Do people actually call you “grief girl”?

No, no, I call myself that. But I think that, you know, that’s certainly my artistic narrative; so much of my work has been focused on this major loss in my life and healing from it. And I think that this album felt like proof that you can move forward and experience joy again in your life after a very difficult time.

With the success of the book and now you’re working on the film, do you feel like you’re getting pulled back into it after moving on from it with “Jubiliee”?

I do, yeah — I mean, it’s a great way to get pulled back in! But I definitely was anticipating the next three months as a chill time to work on the “Crying in H Mart” screenplay. I’m not sure what the next months have in store for me, but I’m certainly looking forward to whatever it is.

Are you going to act in the film?

I will not be — I hate acting and I’m too old for that role, certainly. It’s not a craft I really enjoy — I wish I did, because there’s so much money in it (laughter), but I hate it and I’m bad at memorizing things. I am really looking forward to finding some new talent to to fill that role. I think it’s an exciting role for someone who will enjoy that experience.

You hate acting?

I hate acting. Yeah.

But you direct and are in your videos — although actually you don’t really have to act or memorize lines because —

There are no lines! And I have directed all of my music videos, so I can kind of construct what I’m comfortable doing.

Your videos are very painter-ly, do you have an art background?

I was a creative production major in college, and I studied creative writing and film and video production. So I was kind of working on those things in college and it seemed at the time that it was a very impractical major, but it is very much what I do for a living now, which is pleasant.

What kinds of songs have you been writing lately?

I’ve been busy on tour, and I’m typically someone who kind of turns on and off — and right now I’m off. So I haven’t had much time to work on new music, but I am looking forward to it. Before this last record, I really enjoyed taking lessons again, because I think it’s important to revisit your musicianship so you never plateau and you’re always striving to become better at your craft.

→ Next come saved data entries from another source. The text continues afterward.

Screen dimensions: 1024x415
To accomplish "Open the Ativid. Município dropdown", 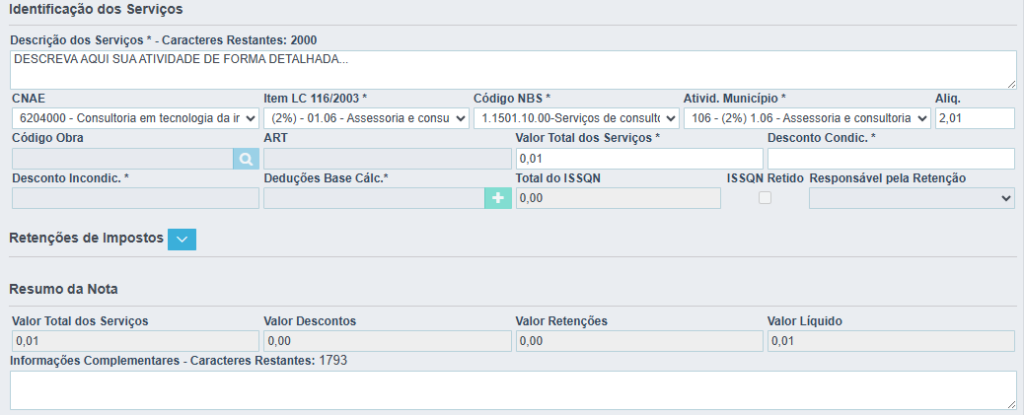I will point(806,118).
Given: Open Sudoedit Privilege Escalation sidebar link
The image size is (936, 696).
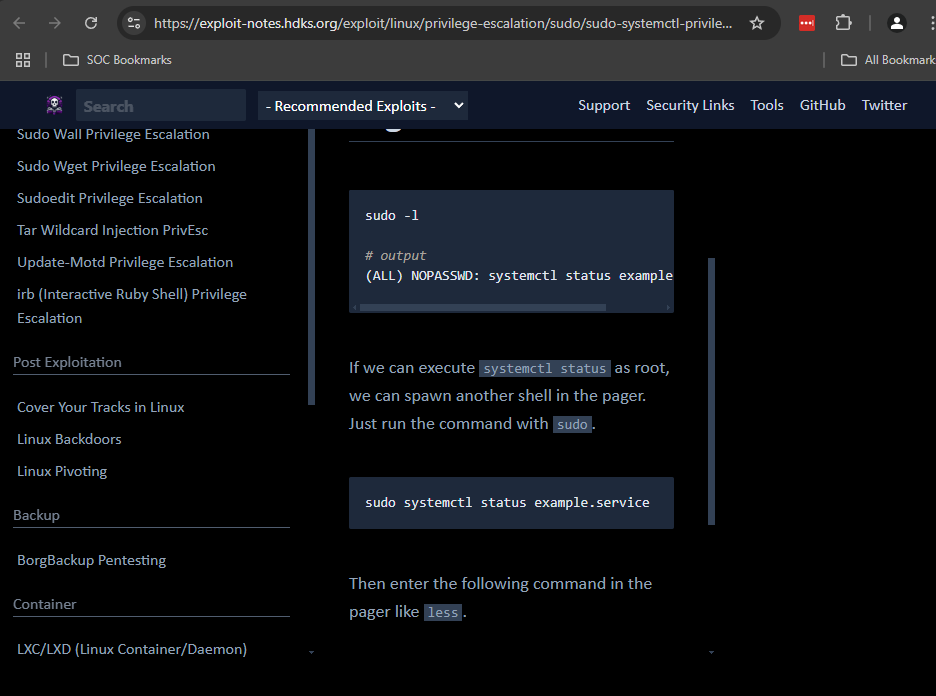Looking at the screenshot, I should (110, 198).
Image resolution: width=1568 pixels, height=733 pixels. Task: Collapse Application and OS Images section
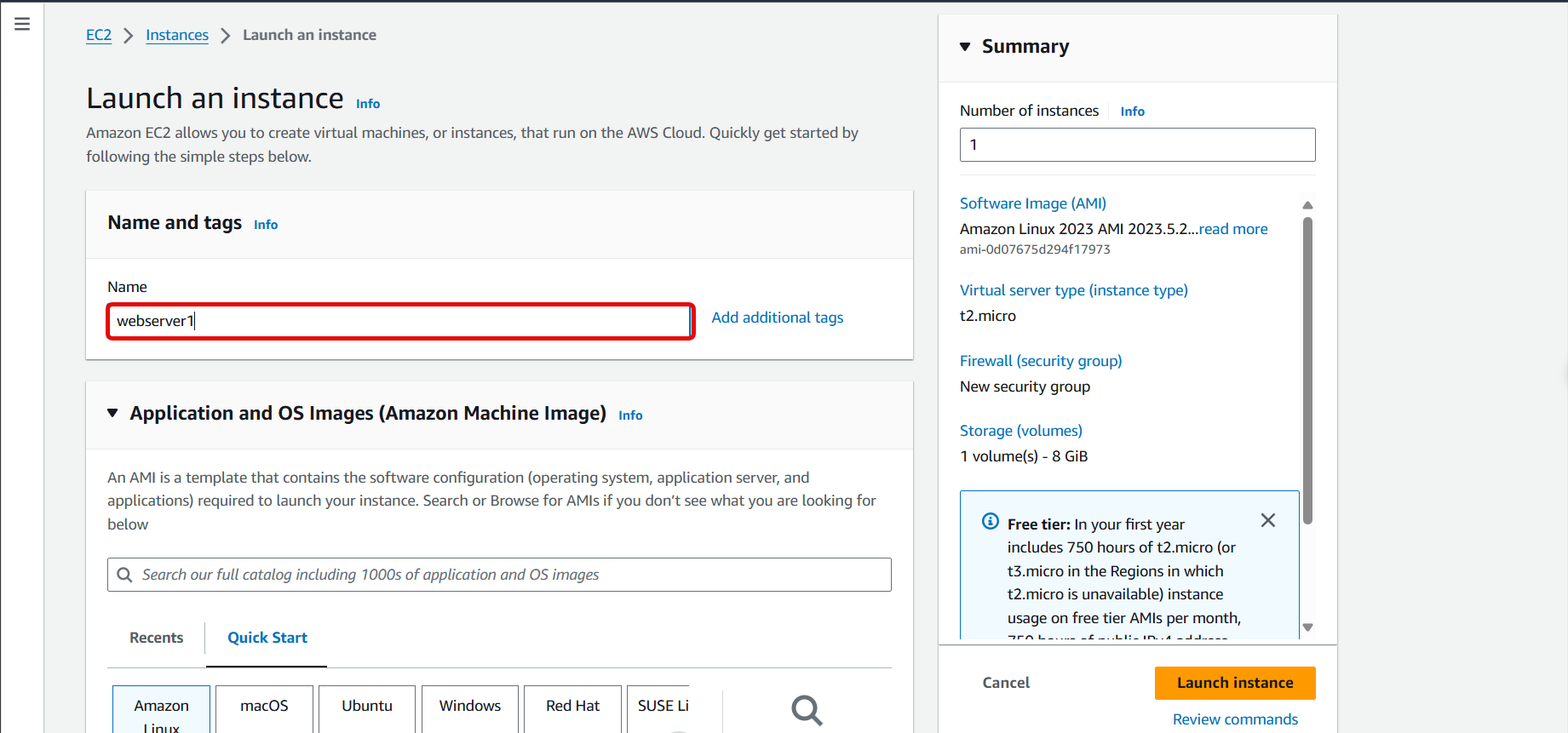[x=112, y=413]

What did you take lessons in?

I took guitar lessons before working on “Jubilee” and focused on brushing up on theory, and during lockdown I practiced a lot of piano and tried to write more on the piano.

Do you find that it gives your writing a different perspective?

I think that my mother raised me to kind of look down on natural talent, so I always wanted to strive to work hard. I think we plateau all the time in our skill set, and if you’re constantly learning, you’re constantly improving and there’s always room to grow. And that really excites me to kind of expand my palette and push myself as a musician.

Is there anything you’ve been listening to lately that you love?

I really love a band called Hand Habits, which is a good friend of mine named Meg Duffy — actually Sasami produced Hand Habits’ phenomenal new album, “Fun House.” Meg is truly one of the greatest guitar players of our time and also a fantastic lyricist and composer, such lovely songs and lyrics and melodies. I also really loved Clairo’s new record, “Sling.” I listened to that track “Blouse” maybe a hundred times when it first came out. It was so different from her previous album and it’s such a brave song, I was in complete awe. I also really love the Spirit of the Beehive record, especially as a fellow Philadelphian.

Is there anything inspiring you right now, or suggesting what your next songs might sound like?

I’m not sure, because every time I say what I think is next, it ends up being so different. [Before] “Jubilee,” I was like, “It’s gonna be [Bjork’s] ‘Homogenic’ meets [Nine Inch Nails’] ‘Pretty Hate Machine,’” which sounds like an incredible record but not actually something I think I’m artistically capable of (laughter). Right now I’ve been really into classic, timeless dad rock, like George Harrison and Jim Croce and Yusuf/ Cat Stevens and those types of people. Part of me wants to make this very classic kind of quieter, woodsy album. But by the time I start writing, it might be very different.

Those records are so much older than you. What led you to them?

Uh, I don’t know! Maybe it’s just some cottage-core vibes that are calling to me at this time (laughter).